New web-based tool to better analyse human genomic data
To enable researchers to quickly and easily visualise and compare large amounts of genomic information resulting from high-throughput sequencing experiments, scientists have now developed a new free web-based tool called Epiviz.
New York: To enable researchers to quickly and easily visualise and compare large amounts of genomic information resulting from high-throughput sequencing experiments, scientists have now developed a new free web-based tool called Epiviz.
"Epiviz helps biomedical scientists meet the challenge of visualizing large genomic data sets while supporting creative data analysis in a collaborative environment," said Hector Corrada Bravo, an assistant professor in computer science at University of Maryland in the US.
Next-generation sequencing techniques are key to understanding the molecular mechanisms underlying cell function in healthy and diseased individuals and the development of diseases like cancer.
Data from multiple experiments need to be integrated, but the growing number of data sets makes a thorough comparison and analysis of results challenging.
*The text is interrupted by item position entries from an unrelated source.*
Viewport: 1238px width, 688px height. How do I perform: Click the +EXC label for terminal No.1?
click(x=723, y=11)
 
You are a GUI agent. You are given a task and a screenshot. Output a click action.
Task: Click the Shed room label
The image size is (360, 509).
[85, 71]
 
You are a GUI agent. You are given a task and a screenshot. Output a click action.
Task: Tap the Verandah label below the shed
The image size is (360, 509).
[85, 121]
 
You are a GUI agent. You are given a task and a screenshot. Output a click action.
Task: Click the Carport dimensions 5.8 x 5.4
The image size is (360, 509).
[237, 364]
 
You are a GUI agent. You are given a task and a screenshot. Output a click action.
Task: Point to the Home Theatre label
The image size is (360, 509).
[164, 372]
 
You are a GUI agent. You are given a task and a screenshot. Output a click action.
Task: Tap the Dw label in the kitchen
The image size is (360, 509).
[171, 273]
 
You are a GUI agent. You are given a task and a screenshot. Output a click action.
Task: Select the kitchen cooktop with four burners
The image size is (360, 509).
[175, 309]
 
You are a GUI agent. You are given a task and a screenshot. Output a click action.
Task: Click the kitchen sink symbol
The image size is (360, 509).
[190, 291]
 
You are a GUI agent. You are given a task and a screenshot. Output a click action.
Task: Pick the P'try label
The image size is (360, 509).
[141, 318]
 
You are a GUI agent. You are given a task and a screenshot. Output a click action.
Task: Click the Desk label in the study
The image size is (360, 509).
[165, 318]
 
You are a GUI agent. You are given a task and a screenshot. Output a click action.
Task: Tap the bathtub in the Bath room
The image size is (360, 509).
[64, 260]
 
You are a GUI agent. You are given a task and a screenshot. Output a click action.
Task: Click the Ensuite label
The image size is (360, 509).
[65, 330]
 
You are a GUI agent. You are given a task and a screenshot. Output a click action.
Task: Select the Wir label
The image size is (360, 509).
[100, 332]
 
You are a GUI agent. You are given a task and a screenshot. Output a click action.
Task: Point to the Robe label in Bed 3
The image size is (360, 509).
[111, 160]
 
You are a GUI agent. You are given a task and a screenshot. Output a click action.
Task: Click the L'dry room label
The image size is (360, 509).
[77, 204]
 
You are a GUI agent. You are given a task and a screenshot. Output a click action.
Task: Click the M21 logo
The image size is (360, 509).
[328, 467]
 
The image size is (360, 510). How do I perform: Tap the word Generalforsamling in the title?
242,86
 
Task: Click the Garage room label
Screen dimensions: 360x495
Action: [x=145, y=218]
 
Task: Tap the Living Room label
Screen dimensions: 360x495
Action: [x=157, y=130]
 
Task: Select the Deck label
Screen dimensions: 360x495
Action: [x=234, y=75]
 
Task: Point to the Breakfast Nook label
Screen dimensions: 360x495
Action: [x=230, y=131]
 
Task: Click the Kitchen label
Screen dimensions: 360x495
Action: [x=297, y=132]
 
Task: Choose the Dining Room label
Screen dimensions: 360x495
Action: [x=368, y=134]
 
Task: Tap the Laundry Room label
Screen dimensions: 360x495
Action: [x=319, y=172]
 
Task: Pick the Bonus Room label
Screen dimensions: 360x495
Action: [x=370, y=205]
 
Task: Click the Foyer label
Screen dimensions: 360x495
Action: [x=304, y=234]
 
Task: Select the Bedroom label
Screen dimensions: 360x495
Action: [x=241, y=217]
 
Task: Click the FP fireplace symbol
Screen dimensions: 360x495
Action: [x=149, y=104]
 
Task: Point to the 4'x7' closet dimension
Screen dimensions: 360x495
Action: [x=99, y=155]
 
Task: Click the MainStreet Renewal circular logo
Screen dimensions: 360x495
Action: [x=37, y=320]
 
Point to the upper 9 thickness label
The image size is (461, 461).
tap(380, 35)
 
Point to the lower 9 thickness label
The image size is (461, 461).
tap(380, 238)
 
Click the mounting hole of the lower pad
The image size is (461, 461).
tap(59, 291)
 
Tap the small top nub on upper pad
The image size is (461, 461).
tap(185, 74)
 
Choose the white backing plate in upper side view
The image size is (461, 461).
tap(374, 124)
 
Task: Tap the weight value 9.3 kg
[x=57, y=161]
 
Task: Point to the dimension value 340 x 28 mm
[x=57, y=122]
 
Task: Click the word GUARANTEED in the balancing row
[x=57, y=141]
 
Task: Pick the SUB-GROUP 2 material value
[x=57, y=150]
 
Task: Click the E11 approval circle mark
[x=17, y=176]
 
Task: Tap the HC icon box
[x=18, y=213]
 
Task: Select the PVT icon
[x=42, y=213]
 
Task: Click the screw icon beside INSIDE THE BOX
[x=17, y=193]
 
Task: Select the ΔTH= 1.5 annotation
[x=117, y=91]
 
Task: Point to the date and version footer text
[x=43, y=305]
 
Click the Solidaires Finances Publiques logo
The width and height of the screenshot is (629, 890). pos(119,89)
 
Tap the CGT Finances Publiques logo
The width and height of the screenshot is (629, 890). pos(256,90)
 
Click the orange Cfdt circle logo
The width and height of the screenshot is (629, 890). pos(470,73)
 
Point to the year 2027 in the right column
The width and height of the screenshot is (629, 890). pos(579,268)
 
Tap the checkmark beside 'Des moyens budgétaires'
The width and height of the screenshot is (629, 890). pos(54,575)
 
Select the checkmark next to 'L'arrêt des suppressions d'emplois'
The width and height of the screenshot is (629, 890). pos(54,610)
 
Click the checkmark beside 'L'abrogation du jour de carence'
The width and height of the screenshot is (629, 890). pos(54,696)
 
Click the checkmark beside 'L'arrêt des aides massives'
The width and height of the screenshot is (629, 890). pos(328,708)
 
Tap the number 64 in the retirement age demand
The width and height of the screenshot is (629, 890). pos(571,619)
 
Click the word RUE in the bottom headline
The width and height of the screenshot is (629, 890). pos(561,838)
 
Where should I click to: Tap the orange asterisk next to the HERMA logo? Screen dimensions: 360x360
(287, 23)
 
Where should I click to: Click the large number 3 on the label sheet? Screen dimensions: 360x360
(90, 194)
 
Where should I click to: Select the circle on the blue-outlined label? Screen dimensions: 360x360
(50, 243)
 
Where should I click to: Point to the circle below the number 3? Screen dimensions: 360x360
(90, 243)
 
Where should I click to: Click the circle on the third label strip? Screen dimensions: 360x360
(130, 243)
To visualise and browse entire genomes, graphical interfaces that display information from a database of genomic data - called "genome browsers" - were created.
According to the researchers, Epiviz offers a major advantage over browsers currently available.
Epiviz seamlessly integrates with the open-source Bioconductor analysis software widely used by genomic scientists, through its Epivizr Bioconductor package.
"Prior tools limited visualisation to presentation and dissemination, rather than a hybrid tool integrating interactive visualisation with algorithmic analysis," says Corrada Bravo.
Because Epiviz is based on the Bioconductor infrastructure, the tool supports many popular next-generation sequencing techniques, such as ChIP-seq, which is used to analyse protein interactions with DNA; RNA-seq, which reveals a comprehensive snapshot of the abundance of RNAs in cells; and DNA methylation analyses.
The new tool implements multiple visualisation methods for location-based data (such as genomic regions of interest) and feature-based data (such as gene expression), using interactive data visualisation techniques not available in web-based genome browsers.
The study appeared in the journal Nature Methods.